Przemijanie nabiera dramatyczności wówczas, kiedy główną uwagę skupimy na obecnym kształcie naszego życia. Kiedy zapatrzymy się w siebie i swoje życie, nasz wzrok zostanie przysłonięty problemami, a myśli zasłoni góra ciemności, wtedy popadamy w lęk. Razem z Hiobem możemy płakać nad sobą, powtarzając ,,Człowiek zrodzony z niewiasty ma krótkie i bolesne życie. Wyrasta i więdnie jak kwiat, przemija jak cień chwilowy” (Hi 14,1n). ,,Doprawdy życie wszystkich ludzi jest marnością. Człowiek jak cień przemija, na próżno tyle się niepokoi” (Ps 39,6n). Niestety, ten bezsensowny styl przemijania bywa również wybierany przez nas. Może stać się dla nas prawdziwym nieszczęściem. Jest jednak droga do wiecznej radości do nieba do Boga – jak tam dojść?
Żwirek, piasek czy woda?
Kard. R. Sarah w jednej ze swoich książek opowiedział taką pouczającą historyjkę, która daje wiele do myślenia. Otóż, pewien profesor, przeprowadził dla studentów doświadczenie. Wyjął spod stołu ogromny słój i postawił go na środku, następnie włożył do niego kilkanaście kamieni wielkości piłki tenisowej, wypełniając go po brzegi. Spytał swoich studentów, ,,Czy słój jest pełen?” Wszyscy odpowiedzieli: ,,Tak”. ,,Naprawdę?” Zapytał. Odczekał klika sekund i wyjął spod stołu pojemnik ze żwirem i starannie wysypał go lekko potrząsając słojem. I tym razem zadał pytanie: ,,Czy słój jest pełen?” Jeden ze słuchaczy rozumiejąc jego podstęp, odpowiedział: ,,Prawdopodobnie nie”, ,,Dobrze!” – odparł stary profesor. Znowu schylił się i wydobył spod stołu piasek i wsypał go do słoja. Jak wiadomo piasek wypełnił przestrzeń między żwirem a kamieniami. Po raz kolejny zapytał, ,,Czy słój jest pełen?”. Tym razem studenci bez wahania odpowiedzieli: ,,Nie!”. ,,Dobrze!”, odparł profesor i wziął do ręki dzbanek z wodą i wypełnił nią słój po brzegi. Następnie zapytał zebranych: ,,Jaką wielką prawdę udowadnia nam to doświadczenie?”. Z sali padały różne odpowiedzi, zaś ostateczny wniosek należał do profesora: ,, Jeśli w pierwszej kolejności nie włożymy do słoja dużych kamieni, to potem nigdy nam się nie uda ich włożyć”. Jeżeli w naszym życiu dajemy pierwszeństwo żwirowi, piaskowi to będzie ono wypełnione drobnostkami, czyli bez większego znaczenia i wartości i zapewne nie starczy nam już czasu na sprawy wieczne i nieprzemijające.
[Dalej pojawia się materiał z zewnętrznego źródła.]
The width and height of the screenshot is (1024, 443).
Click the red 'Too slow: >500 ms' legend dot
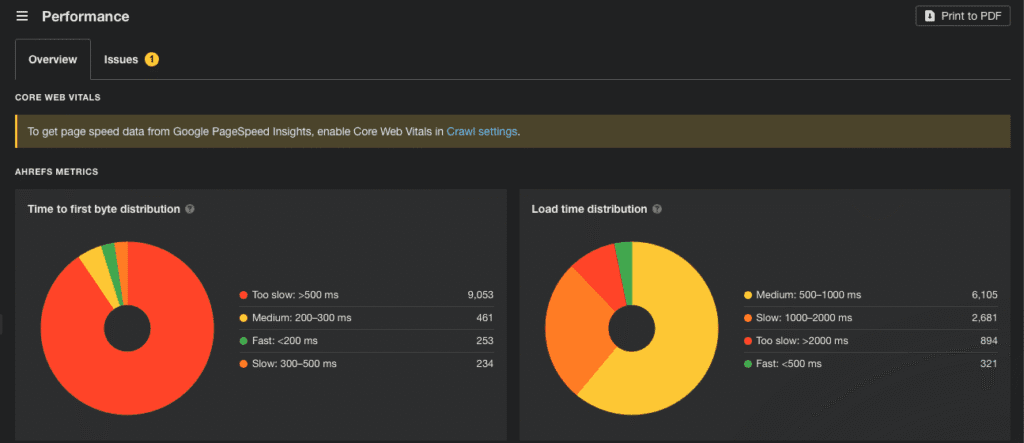point(243,295)
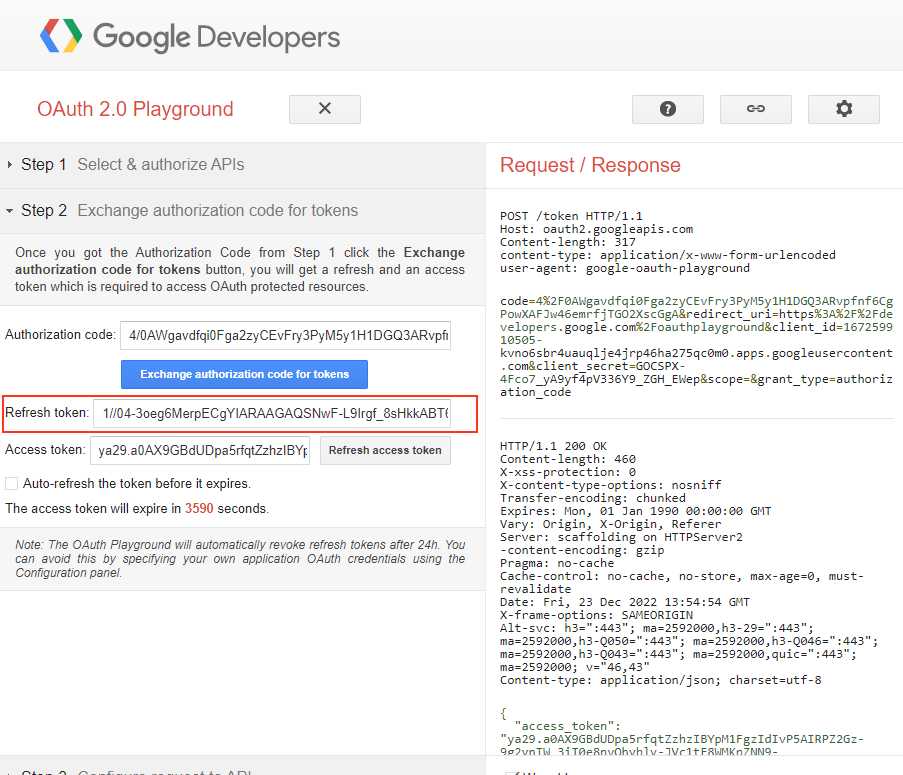Image resolution: width=903 pixels, height=775 pixels.
Task: Click the X button beside playground title
Action: pos(324,109)
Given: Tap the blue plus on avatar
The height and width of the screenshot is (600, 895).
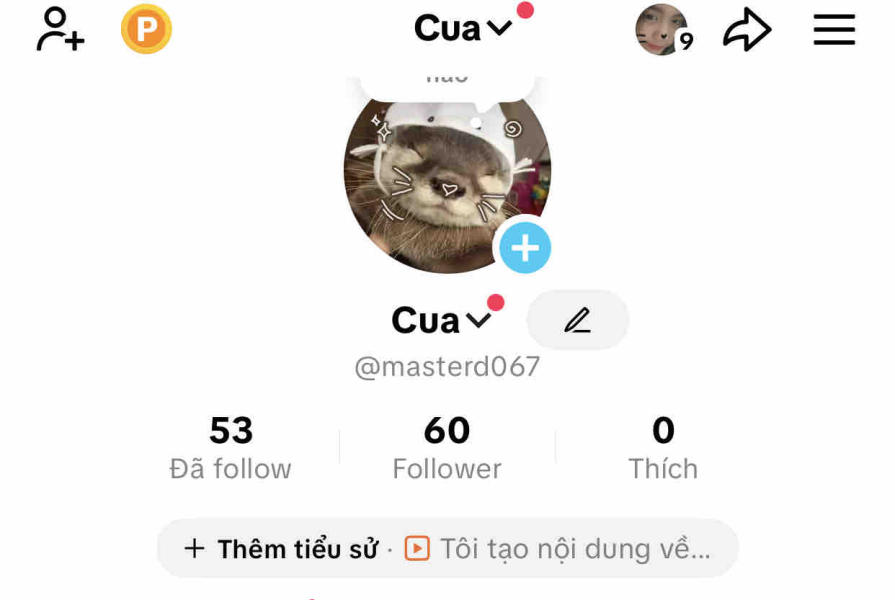Looking at the screenshot, I should click(x=525, y=248).
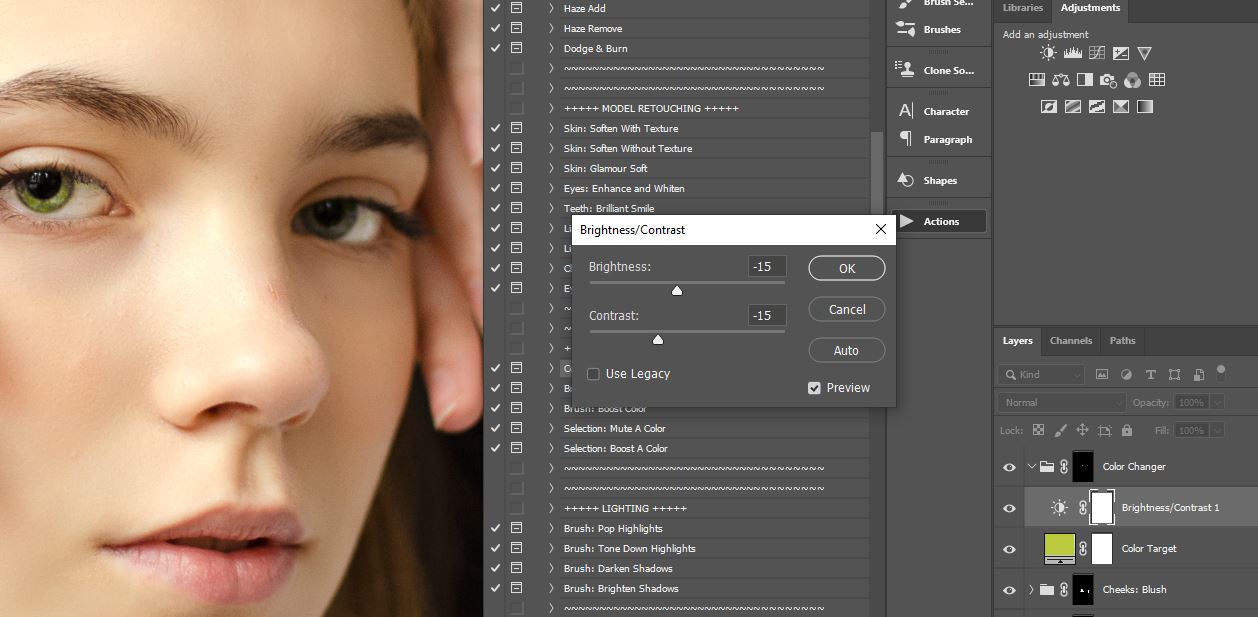Uncheck the Preview checkbox

click(814, 388)
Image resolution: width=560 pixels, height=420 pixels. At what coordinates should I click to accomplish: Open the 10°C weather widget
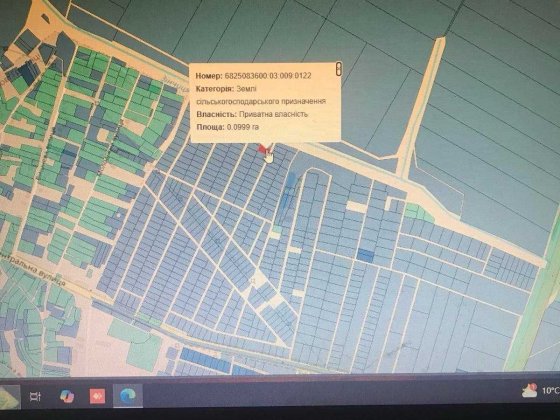pos(540,390)
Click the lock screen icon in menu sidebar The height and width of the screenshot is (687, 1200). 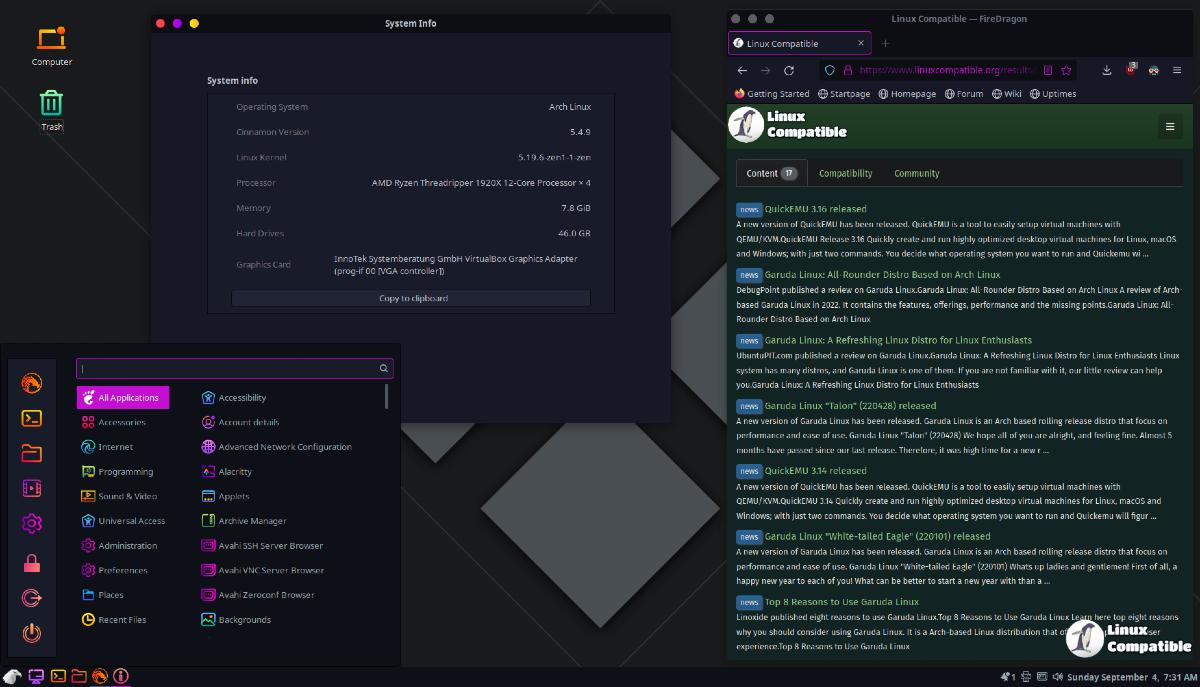click(31, 563)
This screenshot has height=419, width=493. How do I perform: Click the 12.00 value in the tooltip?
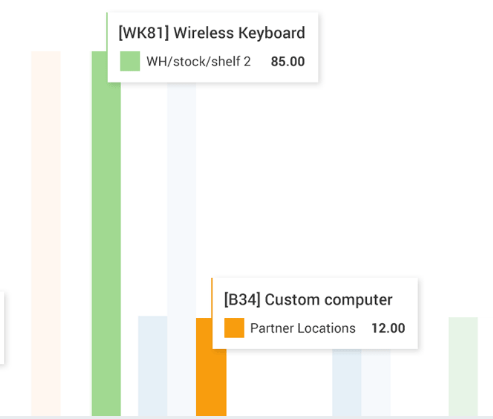pyautogui.click(x=388, y=328)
Zatem, co w naszym życiu jest dużymi kamieniami? Rodzina, zdrowie, kariera, marzenia, przyjaciele? Co z tego ma wartość wieczną? Po śmierci, spotkamy się z Bogiem. Zatem zdrowy rozsądek podpowiada nam, że teraz w czasie ziemskiego życia jest odpowiedni czas, aby Boga poznać, rozmawiać i zaprzyjaźnić się z Nim. W jaki sposób?
Kamień podstawowy to modlitwa
Dużym kamieniem, który powinien wypełnić nasze życie, odwołując się do doświadczenia ze słojem, powinna być modlitwa. To pozorne nic nierobienie, to bycie z Bogiem, jest czasem najcenniejszym. Wtedy działa w nas Bóg, który wszystko tworzy, odnawia, abyśmy stali się podobni do Niego.
Jak się modlić? Tak jak potrafimy, ale nie może być to czas, kiedy będziemy realizowali siebie i swoje pomysły! W modlitwie nie chodzi o długość, jej rodzaj, ale o nawiązanie osobistej relacji z Jezusem. Tak wiele robimy, tak wiele myślimy, tak wiele mówimy, z wielkim hałasem zajmujemy cały teren naszego wnętrza, gdzie jest zatem miejsce dla Boga? On żyje w nas, ale czy ma swobodę, by żył, działał i wyrażał się? Dlatego najlepszy rodzaj modlitwy to milczenie i słuchanie! Pozwól, by to Duch Święty modlił się w tobie i prowadził cię do spotkania z Jezusem. Patrz z ufnością jak dziecko na Ojca, nawet pośród najtrudniejszych doświadczeń życia. Kiedy będziesz jak Jezus niesłusznie oskarżany, wzgardzony, w Ogrójcu i na Krzyżu.
Każda przyjaźń wymaga czasu, dlatego wchodząc w osobistą relację z Jezusem trzeba dać Mu nieco swobody, czekać na Niego, a może nawet przeprawić się przez pustynię lub iść jak pielgrzym, szukając światła. On pierwszy cię umiłował, dlatego modlić się to pozwolić się kochać i samemu kochać. To patrzeć na Boga i pozwolić, by On patrzył na ciebie.
Modlić się to dbać o ciszę swojego serca, bo milczenie jest drogą do osobistego i wewnętrznego spotkania z milczącą i żywą obecnością Boga, którego poznawać i wielbić będziemy całą wieczność.